# Hertz went from $150 to $260/week



## AbuMubarak (4 mo ago)

I got an email yesterday announcing we can weekly rent a Hertz for $260

Well my my.....

Last week and for the past month, the Uber.com website said $150/week


----------



## SinTaxERROR (Jul 23, 2019)

Better start hustling some more… cause ya know Hertz likes to arrest its renters, Uber renters inclusive…


----------



## sumidaj (Nov 2, 2020)

Paying $260 a week plus getting arrested for grand theft auto... love it. .


----------



## SinTaxERROR (Jul 23, 2019)

It’s amazing how a company (Hertz) that was in bankruptcy just not to long ago can possibly buy all of these Teslas…


----------



## sumidaj (Nov 2, 2020)

SinTaxERROR said:


> It’s amazing how a company (Hertz) that was in bankruptcy just not to long ago can possibly buy all of these Teslas…
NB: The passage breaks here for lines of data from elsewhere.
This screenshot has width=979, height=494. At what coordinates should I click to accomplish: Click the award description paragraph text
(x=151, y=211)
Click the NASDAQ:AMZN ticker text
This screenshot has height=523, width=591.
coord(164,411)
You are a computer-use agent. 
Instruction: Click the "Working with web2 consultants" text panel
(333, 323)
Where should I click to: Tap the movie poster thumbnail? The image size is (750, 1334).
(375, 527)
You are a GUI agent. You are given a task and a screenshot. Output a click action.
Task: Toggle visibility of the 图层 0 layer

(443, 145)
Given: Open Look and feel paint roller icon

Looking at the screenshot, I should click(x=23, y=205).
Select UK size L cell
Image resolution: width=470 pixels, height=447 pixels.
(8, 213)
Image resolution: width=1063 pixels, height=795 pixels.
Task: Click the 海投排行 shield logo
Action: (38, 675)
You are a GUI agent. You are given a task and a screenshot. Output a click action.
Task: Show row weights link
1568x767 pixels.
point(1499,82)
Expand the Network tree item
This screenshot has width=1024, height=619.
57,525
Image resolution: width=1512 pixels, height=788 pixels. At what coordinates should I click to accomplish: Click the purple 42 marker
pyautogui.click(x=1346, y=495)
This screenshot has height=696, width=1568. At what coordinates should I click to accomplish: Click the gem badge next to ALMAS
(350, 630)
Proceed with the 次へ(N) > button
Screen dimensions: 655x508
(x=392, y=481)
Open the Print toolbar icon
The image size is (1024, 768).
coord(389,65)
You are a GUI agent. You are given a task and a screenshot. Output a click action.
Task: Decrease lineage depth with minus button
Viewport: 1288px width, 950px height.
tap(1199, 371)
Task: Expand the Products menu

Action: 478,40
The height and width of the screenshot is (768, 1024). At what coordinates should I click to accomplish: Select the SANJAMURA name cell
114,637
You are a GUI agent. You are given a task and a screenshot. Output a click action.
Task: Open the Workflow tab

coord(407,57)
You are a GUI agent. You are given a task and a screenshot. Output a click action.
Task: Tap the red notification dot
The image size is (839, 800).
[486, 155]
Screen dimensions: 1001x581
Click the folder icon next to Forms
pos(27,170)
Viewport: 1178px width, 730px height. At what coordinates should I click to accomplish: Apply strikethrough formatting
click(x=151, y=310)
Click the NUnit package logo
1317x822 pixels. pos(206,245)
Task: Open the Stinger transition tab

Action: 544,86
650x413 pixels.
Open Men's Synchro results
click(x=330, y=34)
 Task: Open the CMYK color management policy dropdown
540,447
Elon probably gave it to them for publicity


----------



## _Tron_ (Feb 9, 2020)

They got a do-over.

"...When Hertz began the process of looking for new investment to help bring the company out of bankruptcy, it had no shortage of suitors. A host of private equity firms circled the business, including *Warburg Pincus* and *Centerbridge Partners*. A bidding war developed, and when the dust settled this May, the winners were *Knighthead Capital* Management and *Certares Management*, who agreed to furnish Hertz with some $5.9 billion in new capital while slashing $5 billion off its debt load. The deal also called for owners of Hertz equity to receive as much as $8 per share—a shocking win for those retail investors who had rushed to Hertz a year prior, and a demonstration of how the nature of the stock market has changed in the meme-stock era..."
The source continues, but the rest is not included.